Aim of the task = Please rewrite the lines below, replacing "GUI agent" with "screen assistant" wherever it occurs and leaving everything else as it is.

Input records =
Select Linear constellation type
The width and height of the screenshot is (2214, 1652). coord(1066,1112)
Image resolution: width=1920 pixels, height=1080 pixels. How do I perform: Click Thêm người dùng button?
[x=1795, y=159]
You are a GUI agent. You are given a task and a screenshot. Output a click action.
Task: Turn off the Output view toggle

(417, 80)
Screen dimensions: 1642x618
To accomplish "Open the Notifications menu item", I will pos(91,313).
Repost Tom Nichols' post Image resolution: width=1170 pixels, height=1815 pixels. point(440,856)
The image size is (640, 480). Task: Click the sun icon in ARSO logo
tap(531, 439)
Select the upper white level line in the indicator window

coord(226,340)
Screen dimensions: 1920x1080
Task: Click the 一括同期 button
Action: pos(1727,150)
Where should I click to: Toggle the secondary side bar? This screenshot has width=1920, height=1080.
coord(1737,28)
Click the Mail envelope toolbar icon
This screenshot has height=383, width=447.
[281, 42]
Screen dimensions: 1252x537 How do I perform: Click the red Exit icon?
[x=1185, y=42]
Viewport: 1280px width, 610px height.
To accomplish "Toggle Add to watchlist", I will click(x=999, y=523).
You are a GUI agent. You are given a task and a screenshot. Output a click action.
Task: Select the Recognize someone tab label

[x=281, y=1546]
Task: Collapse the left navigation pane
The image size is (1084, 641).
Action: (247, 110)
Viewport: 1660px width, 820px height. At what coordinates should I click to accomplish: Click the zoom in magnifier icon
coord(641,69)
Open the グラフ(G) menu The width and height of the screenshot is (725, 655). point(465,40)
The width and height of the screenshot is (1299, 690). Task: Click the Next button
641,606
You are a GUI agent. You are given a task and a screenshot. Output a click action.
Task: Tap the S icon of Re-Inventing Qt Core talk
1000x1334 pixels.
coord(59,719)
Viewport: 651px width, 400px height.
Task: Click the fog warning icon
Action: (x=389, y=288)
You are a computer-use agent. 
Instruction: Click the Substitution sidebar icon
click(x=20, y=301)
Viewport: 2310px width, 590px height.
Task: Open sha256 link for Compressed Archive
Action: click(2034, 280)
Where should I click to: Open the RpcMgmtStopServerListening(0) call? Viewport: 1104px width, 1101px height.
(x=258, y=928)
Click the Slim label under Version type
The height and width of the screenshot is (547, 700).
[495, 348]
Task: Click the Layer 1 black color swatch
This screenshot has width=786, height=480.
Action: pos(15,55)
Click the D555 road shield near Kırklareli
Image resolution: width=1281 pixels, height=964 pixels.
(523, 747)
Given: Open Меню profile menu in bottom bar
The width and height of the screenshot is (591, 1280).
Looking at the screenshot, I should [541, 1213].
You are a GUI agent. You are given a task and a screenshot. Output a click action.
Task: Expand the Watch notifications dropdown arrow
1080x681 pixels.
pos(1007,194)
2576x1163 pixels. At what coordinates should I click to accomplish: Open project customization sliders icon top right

Answer to this exercise =
Select Linear constellation type
The width and height of the screenshot is (2214, 1652). coord(1066,1112)
Image resolution: width=1920 pixels, height=1080 pixels. How do I perform: Click Thêm người dùng button?
[x=1795, y=159]
You are a screen assistant. You are given a task and a screenshot. Output a click action.
Task: Turn off the Output view toggle

(417, 80)
Screen dimensions: 1642x618
To accomplish "Open the Notifications menu item", I will pos(91,313).
Repost Tom Nichols' post Image resolution: width=1170 pixels, height=1815 pixels. point(440,856)
The image size is (640, 480). Task: Click the sun icon in ARSO logo
tap(531, 439)
Select the upper white level line in the indicator window

coord(226,340)
Screen dimensions: 1920x1080
Task: Click the 一括同期 button
Action: pos(1727,150)
Where should I click to: Toggle the secondary side bar? This screenshot has width=1920, height=1080.
coord(1737,28)
Click the Mail envelope toolbar icon
This screenshot has height=383, width=447.
[281, 42]
Screen dimensions: 1252x537 How do I perform: Click the red Exit icon?
[x=1185, y=42]
Viewport: 1280px width, 610px height.
To accomplish "Toggle Add to watchlist", I will click(x=999, y=523).
You are a screen assistant. You are given a task and a screenshot. Output a click action.
Task: Select the Recognize someone tab label

[x=281, y=1546]
Task: Collapse the left navigation pane
The image size is (1084, 641).
Action: (247, 110)
Viewport: 1660px width, 820px height. At what coordinates should I click to accomplish: Click the zoom in magnifier icon
coord(641,69)
Open the グラフ(G) menu The width and height of the screenshot is (725, 655). point(465,40)
The width and height of the screenshot is (1299, 690). Task: Click the Next button
641,606
You are a screen assistant. You are given a task and a screenshot. Output a click action.
Task: Tap the S icon of Re-Inventing Qt Core talk
1000x1334 pixels.
coord(59,719)
Viewport: 651px width, 400px height.
Task: Click the fog warning icon
Action: (x=389, y=288)
You are a computer-use agent. 
Instruction: Click the Substitution sidebar icon
click(x=20, y=301)
Viewport: 2310px width, 590px height.
Task: Open sha256 link for Compressed Archive
Action: click(2034, 280)
Where should I click to: Open the RpcMgmtStopServerListening(0) call? Viewport: 1104px width, 1101px height.
(x=258, y=928)
Click the Slim label under Version type
The height and width of the screenshot is (547, 700).
[495, 348]
Task: Click the Layer 1 black color swatch
This screenshot has width=786, height=480.
Action: pos(15,55)
Click the D555 road shield near Kırklareli
Image resolution: width=1281 pixels, height=964 pixels.
(523, 747)
Given: Open Меню profile menu in bottom bar
The width and height of the screenshot is (591, 1280).
Looking at the screenshot, I should [541, 1213].
You are a screen assistant. You are given a task and a screenshot. Output a click action.
Task: Expand the Watch notifications dropdown arrow
1080x681 pixels.
pos(1007,194)
2576x1163 pixels. At what coordinates should I click to accomplish: Open project customization sliders icon top right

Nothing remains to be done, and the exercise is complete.